Justice Belfort : il terrorise ses voisins qui vivent un enfer
L’éducation est un moyen de préparer la sortie des détenus. Archives Jean Becker
Le résumé de deux dossiers de menaces de morts qu’en fait le président André Chenet, à l’audience du tribunal correctionnel de Belfort hier, traduit le calvaire que vivent les riverains de la rue du Général Chappuis à Belfort. Depuis, au moins cinq ans, quelques-uns endurent insultes, menaces de morts, intimidations et harcèlement de la part d’un habitant.
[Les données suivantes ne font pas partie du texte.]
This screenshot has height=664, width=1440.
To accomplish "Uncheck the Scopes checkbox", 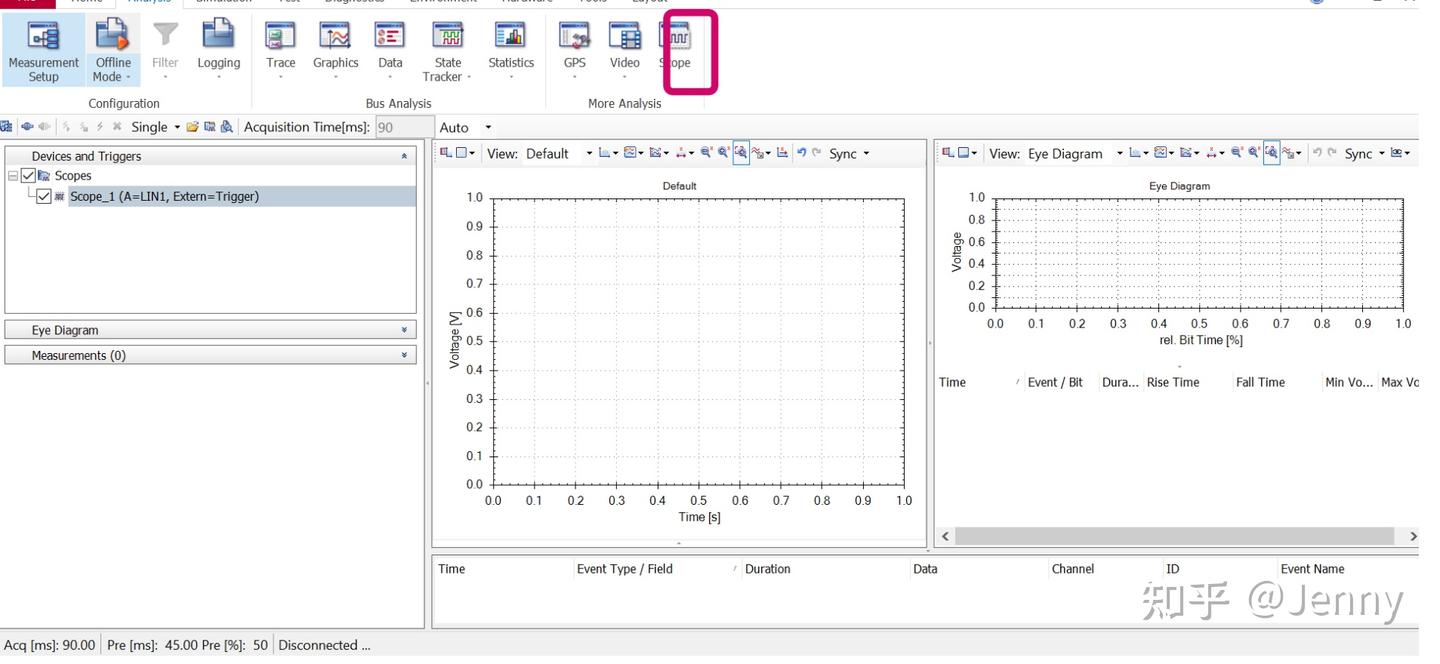I will (29, 176).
« Je suis inquiète pour moi et mon fils », témoigne hier devant le tribunal de Belfort une des victimes. « Je ne suis tranquille qu’enfermée chez moi. Lorsque je sors, je rase les murs et me précipite dans ma voiture où je m’enferme. » Le 2 janvier, le prévenu a menacé un de ses voisins qui lui a serré le cou, à deux reprises, pour le repousser. Un peu plus tard, il a pénétré chez lui, sans raison apparente. Le 24 juin, alors qu’il scie des branches dans son jardin, le voisin irascible a menacé une de ses voisines avec une arme blanche et a mimé vouloir l’égorger. C’était un couteau de boucher pour le défendeur, une scie pour la plaignante. Il aurait même renouvelé ses agissements mais avec une tronçonneuse en indiquant « vouloir découper la femme en morceaux pour la mettre dans une boîte ».
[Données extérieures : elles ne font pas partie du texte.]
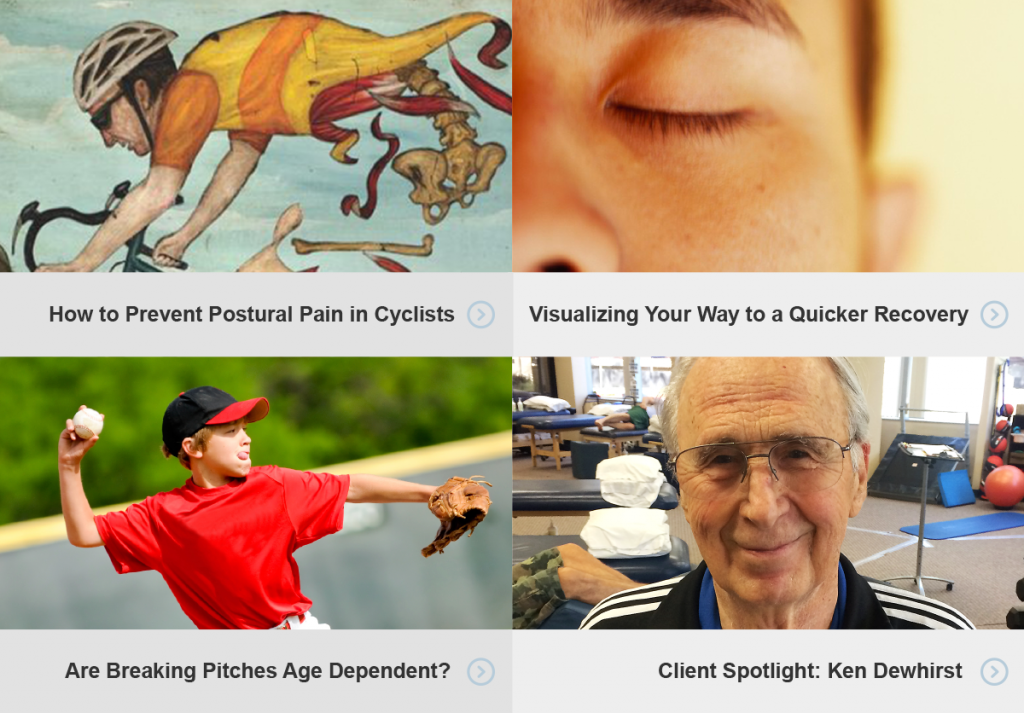
Task: Open "Are Breaking Pitches Age Dependent?" article
Action: pos(257,671)
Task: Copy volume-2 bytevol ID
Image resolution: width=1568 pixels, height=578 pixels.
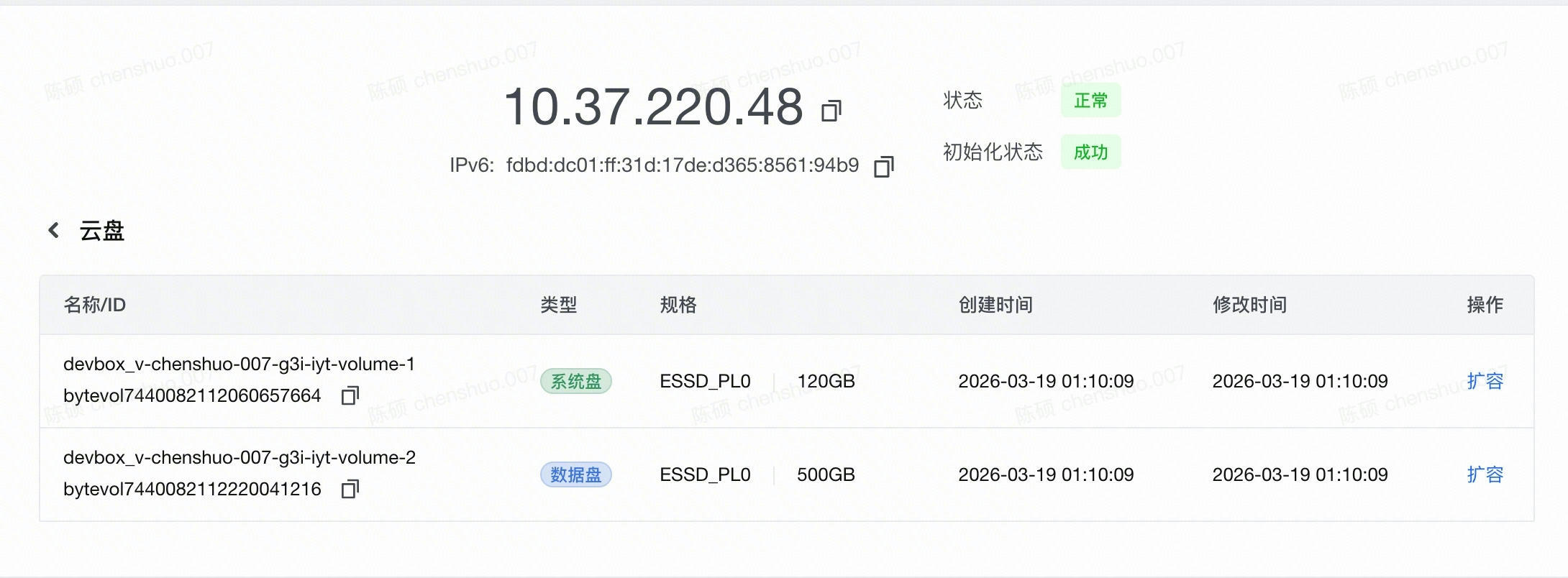Action: tap(350, 490)
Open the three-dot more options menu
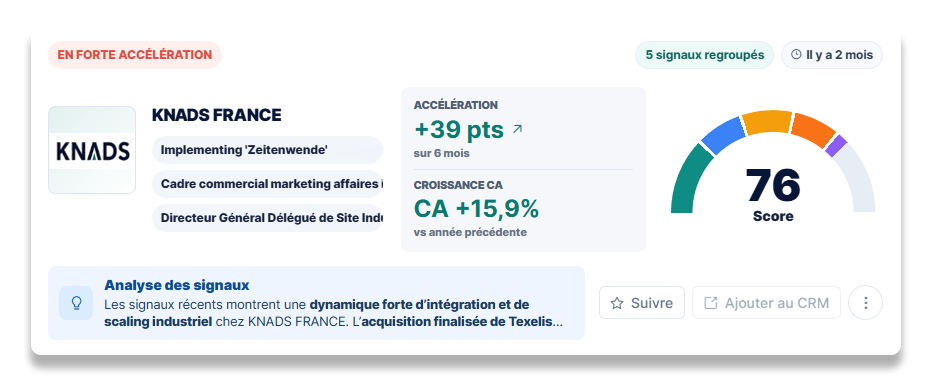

Ces quelques exemples, pris dans une longue liste, dévoilent des actes de plus en plus violents, « sans qu’aucun des services habilités n’intervienne », déplore le président Chenet. « Une hospitalisation d’office me paraît nécessaire, pour éloigner cet homme de ses voisins et faire cesser le trouble à l’ordre public. La police a pris contact avec l’Udaf qui a confirmé qu’il n’avait pas de mesure de tutelle ».
Sur les faits, le tribunal n’a pu l’entendre, le quinquagénaire n’étant pas présent à l’audience. « D’ailleurs, la police a éprouvé des difficultés à l’auditionner », souligne Christophe Gérot, le substitut du procureur. « Il n’a jamais donné suite à ses convocations. Il a fallu que le parquet autorise son interpellation. »
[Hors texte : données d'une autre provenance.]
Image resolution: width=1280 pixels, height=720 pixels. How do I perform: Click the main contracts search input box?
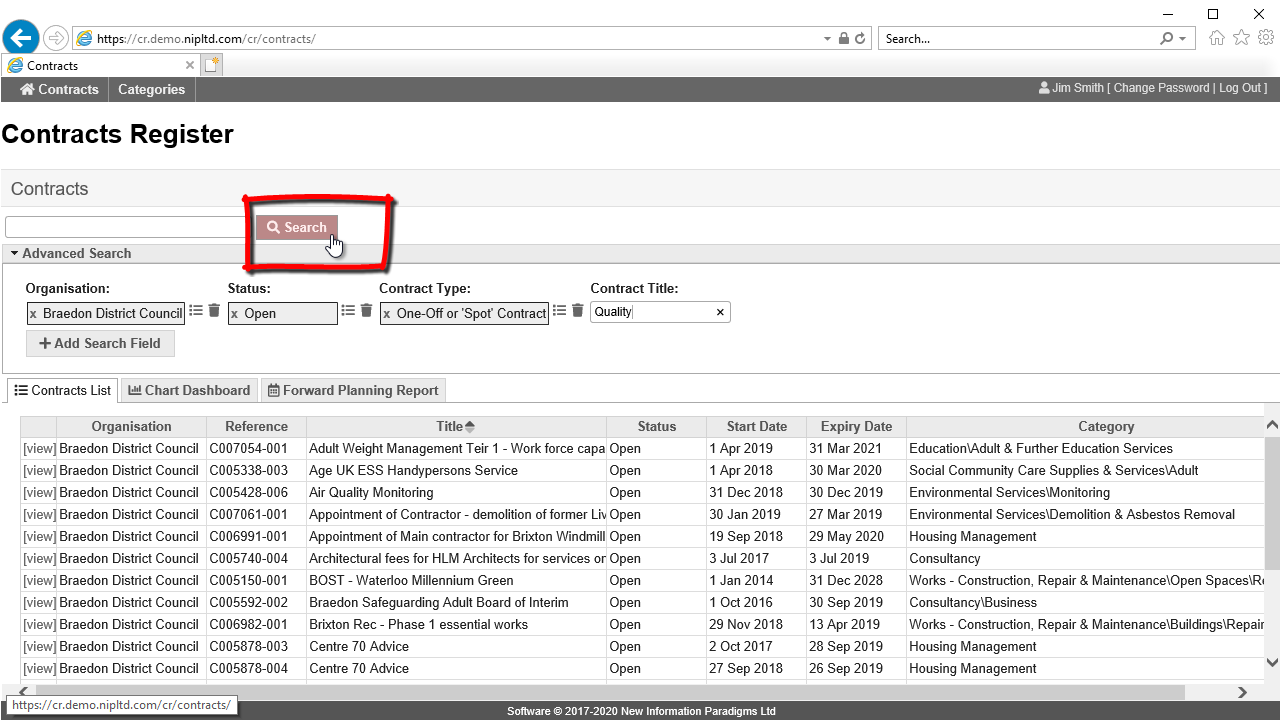coord(125,227)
« Mes voisins sont jaloux ? »
Dans une déposition lue à l’audience publique, le quinquagénaire affirme être un chef d’entreprise à la retraite, dont « les voisins seraient jaloux ». « Ils regardent ma maison », y ajoute-t-il. « Je ne le supporte pas. » Un peu plus loin, il affirme : « Mes voisins se comportent mal avec moi alors j’en fais autant. »
Mais à la lecture du dossier, on comprend que ce sont eux qui emploient des ruses de sioux pour ne pas envenimer encore les relations. « C’est quand même incroyable que le voisinage doit composer avec cet individu », remarque le président Chenet. « L’enfer et le calvaire de ces voisins ne seront pas résolus par le tribunal », soutient le substitut Christophe Gérot. « Une condamnation n’arrêtera pas l’auteur. Cette audience n’est qu’une étape. Il faudra encore attendre pour que l’homme soit exfiltré de son quartier. »
Le ministère public a requis quatre mois de prison avec sursis et 300 euros d’amende. Le tribunal est allé au-delà des réquisitions en prononçant quatre mois de prison dont trois mois avec sursis avec une mise à l’épreuve pendant deux ans. La condamnation est assortie d’une obligation de soins et d’indemnisation de la victime à hauteur de 4000 € et à une interdiction de détenir des chiens (il en possède huit).
Le tribunal a relaxé le prévenu sur les menaces de mort du 14 avril, la citation n’étant pas accompagnée de l’identité de la bonne victime.